_PROBLEM REQUIREMENTS:_ Scale the rows that start at the first line and run through the line containing "[Corrales pasaron del", repeating every line in full, the opening line included. Multiply each click coordinate in the answers by 1.3 and round it to a whole number, rounding halves up, while all other numbers stay as they are.

(Entries on where items appear)
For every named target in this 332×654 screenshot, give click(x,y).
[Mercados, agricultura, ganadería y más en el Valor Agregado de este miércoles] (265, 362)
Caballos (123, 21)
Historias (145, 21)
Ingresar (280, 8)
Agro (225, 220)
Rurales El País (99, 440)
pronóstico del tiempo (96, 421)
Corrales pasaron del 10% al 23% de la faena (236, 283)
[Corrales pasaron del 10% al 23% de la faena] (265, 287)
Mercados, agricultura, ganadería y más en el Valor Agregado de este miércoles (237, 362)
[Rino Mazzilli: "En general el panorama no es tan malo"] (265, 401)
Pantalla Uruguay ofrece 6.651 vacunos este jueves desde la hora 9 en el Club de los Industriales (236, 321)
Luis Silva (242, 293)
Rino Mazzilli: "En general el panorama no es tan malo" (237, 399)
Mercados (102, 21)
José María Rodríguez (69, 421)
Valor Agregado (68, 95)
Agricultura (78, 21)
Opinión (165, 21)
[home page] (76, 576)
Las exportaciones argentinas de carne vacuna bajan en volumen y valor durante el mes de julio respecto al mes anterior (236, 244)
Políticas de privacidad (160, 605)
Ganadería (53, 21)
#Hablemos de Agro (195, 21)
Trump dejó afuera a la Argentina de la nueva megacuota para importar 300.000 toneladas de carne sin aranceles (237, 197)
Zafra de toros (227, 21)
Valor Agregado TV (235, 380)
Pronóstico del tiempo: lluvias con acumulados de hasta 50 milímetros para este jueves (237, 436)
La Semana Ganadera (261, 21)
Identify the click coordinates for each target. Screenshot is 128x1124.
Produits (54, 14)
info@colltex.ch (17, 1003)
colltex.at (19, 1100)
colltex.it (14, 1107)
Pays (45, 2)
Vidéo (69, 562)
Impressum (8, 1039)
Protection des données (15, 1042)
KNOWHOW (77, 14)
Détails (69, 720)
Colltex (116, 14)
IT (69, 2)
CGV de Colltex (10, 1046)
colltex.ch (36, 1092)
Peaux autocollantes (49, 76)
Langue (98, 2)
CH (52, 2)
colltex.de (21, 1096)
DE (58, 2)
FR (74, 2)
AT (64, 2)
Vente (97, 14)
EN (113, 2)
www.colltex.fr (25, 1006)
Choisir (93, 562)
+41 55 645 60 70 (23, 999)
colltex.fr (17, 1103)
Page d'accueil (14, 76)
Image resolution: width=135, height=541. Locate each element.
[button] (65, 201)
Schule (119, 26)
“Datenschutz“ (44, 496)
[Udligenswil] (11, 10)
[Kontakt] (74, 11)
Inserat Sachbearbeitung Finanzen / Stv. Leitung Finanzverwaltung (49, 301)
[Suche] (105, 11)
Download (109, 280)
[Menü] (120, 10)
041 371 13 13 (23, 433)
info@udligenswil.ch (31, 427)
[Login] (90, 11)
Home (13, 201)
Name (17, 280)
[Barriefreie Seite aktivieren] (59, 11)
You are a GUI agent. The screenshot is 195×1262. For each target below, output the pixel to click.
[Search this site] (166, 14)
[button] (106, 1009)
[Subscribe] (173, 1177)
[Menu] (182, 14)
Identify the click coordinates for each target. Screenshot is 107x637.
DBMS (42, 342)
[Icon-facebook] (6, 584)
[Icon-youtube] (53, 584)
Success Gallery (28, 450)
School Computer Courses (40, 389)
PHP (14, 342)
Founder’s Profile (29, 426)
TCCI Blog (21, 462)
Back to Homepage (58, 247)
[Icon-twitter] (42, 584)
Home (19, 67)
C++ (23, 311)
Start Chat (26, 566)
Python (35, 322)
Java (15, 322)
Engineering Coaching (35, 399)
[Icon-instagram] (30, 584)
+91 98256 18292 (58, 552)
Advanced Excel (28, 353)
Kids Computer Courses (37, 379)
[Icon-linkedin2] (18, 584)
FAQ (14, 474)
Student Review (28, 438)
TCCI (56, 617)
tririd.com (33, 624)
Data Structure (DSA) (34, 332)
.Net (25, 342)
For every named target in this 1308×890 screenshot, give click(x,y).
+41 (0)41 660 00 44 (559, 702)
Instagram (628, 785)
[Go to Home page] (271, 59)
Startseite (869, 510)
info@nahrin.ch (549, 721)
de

_SOLUTION TO THIS EXERCISE:_
For every named target in this 332×654 screenshot, give click(x,y).
[Mercados, agricultura, ganadería y más en el Valor Agregado de este miércoles] (345, 471)
Caballos (160, 27)
Historias (189, 27)
Ingresar (364, 10)
Agro (293, 286)
Rurales El País (129, 572)
pronóstico del tiempo (125, 547)
Corrales pasaron del 10% al 23% de la faena (307, 368)
[Corrales pasaron del 10% al 23% de la faena] (345, 373)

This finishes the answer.